Volver a desear cuando la energía está puesta en sobrevivir

Hay etapas en la vida en las que no se piensa en el futuro ni en grandes proyectos. No porque falten ganas sino porque la energía está puesta en lo inmediato: resolver el día, sostener lo básico, llegar a la noche. Por eso es muy importante desear si la energía estaba puesta en otras cosas, tales como sobrevivir.

Muchas mamás que crían solas atraviesan momentos así. Y lejos de ser un problema, suele ser una respuesta lógica al cansancio y a la responsabilidad constante.

Criar, trabajar, organizar, cuidar. Cuando todo depende de una, el foco se achica. No por falta de sensibilidad, sino porque la prioridad es sostener.

Cuando el deseo queda en segundo plano

Desear requiere un pequeño espacio interno. Un margen para imaginar algo más allá de lo urgente.

Cuando ese margen no está, el deseo no desaparece: queda en pausa.

Por eso aparecen frases como: “Ahora no estoy para eso”

“Más adelante”

“No es el momento”

No es apatía ni desinterés. Es una forma de ordenarse para seguir.

Sobrevivir también cuenta

Existe una presión silenciosa por “estar bien”, “rearmarse rápido”, “volver a desear”.
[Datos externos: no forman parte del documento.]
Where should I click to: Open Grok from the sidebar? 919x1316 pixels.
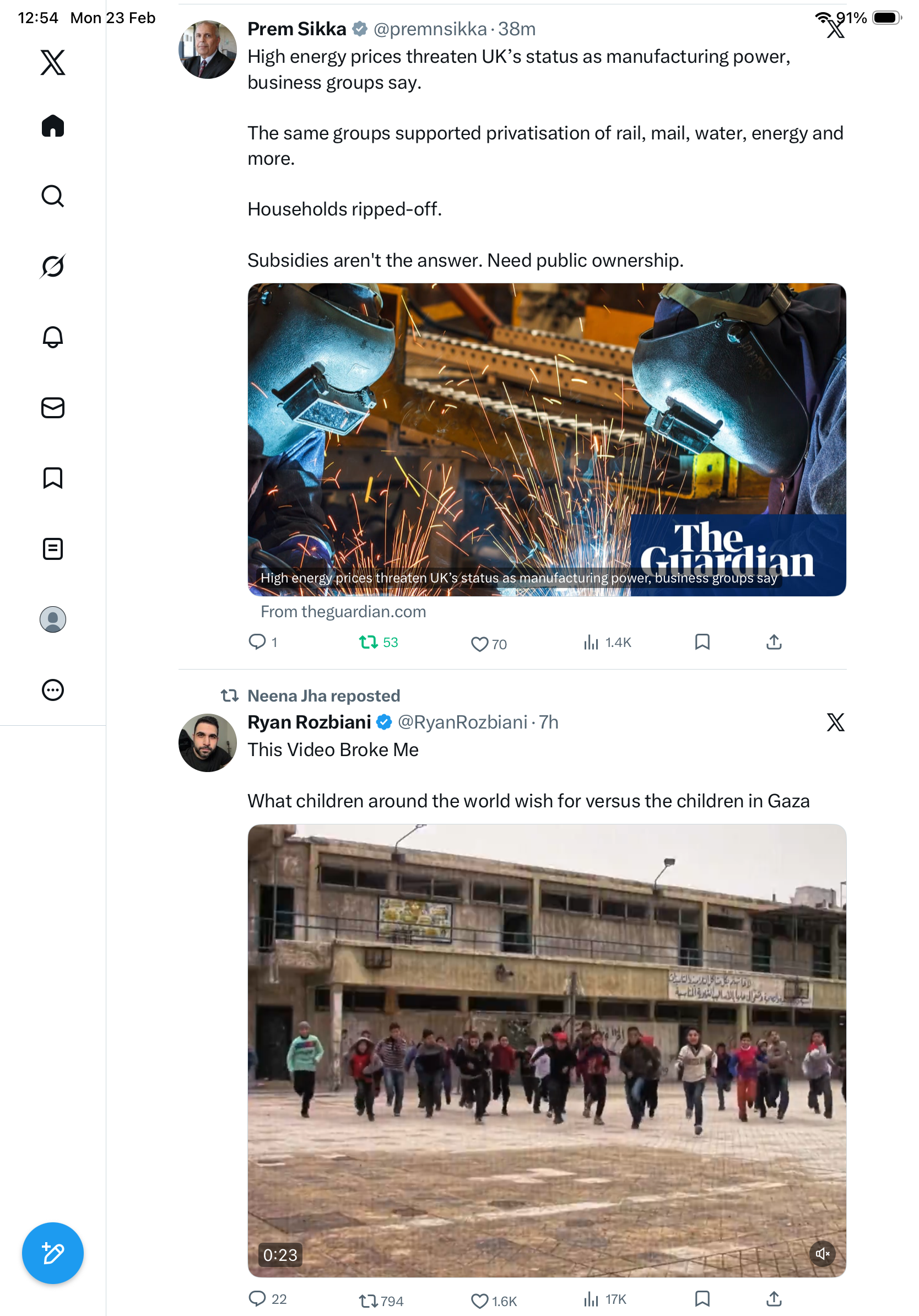tap(53, 266)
Pero sobrevivir ya es un trabajo enorme.

Sostener una rutina, un hogar, un vínculo, una estabilidad emocional mínima consume mucha energía. Reconocer esta etapa sin juzgarla suele ser el primer alivio. No todo momento de la vida es para proyectar. Algunos son, simplemente, para sostener.

El deseo vuelve en gestos simples

El deseo no siempre regresa como un gran plan o una decisión importante. Muchas veces aparece de manera más discreta: – ganas de hacer algo sin utilidad

– elegir algo solo porque gusta

– imaginar un rato sin apuro

Son señales pequeñas, pero claras: ya no todo es urgencia.

Volver a una misma, sin apuro

Volver a desear no implica cambiar la vida ni tomar grandes decisiones. A veces es apenas volver a registrarse, sin apuro y sin exigencias. Preguntarse qué haría un poco mejor el día, aunque la respuesta sea mínima o no aparezca enseguida.

Porque el deseo no se fuerza. Necesita espacio, tiempo y un poco menos de exigencia.

Y cuando eso afloja, algo propio empieza a asomarse.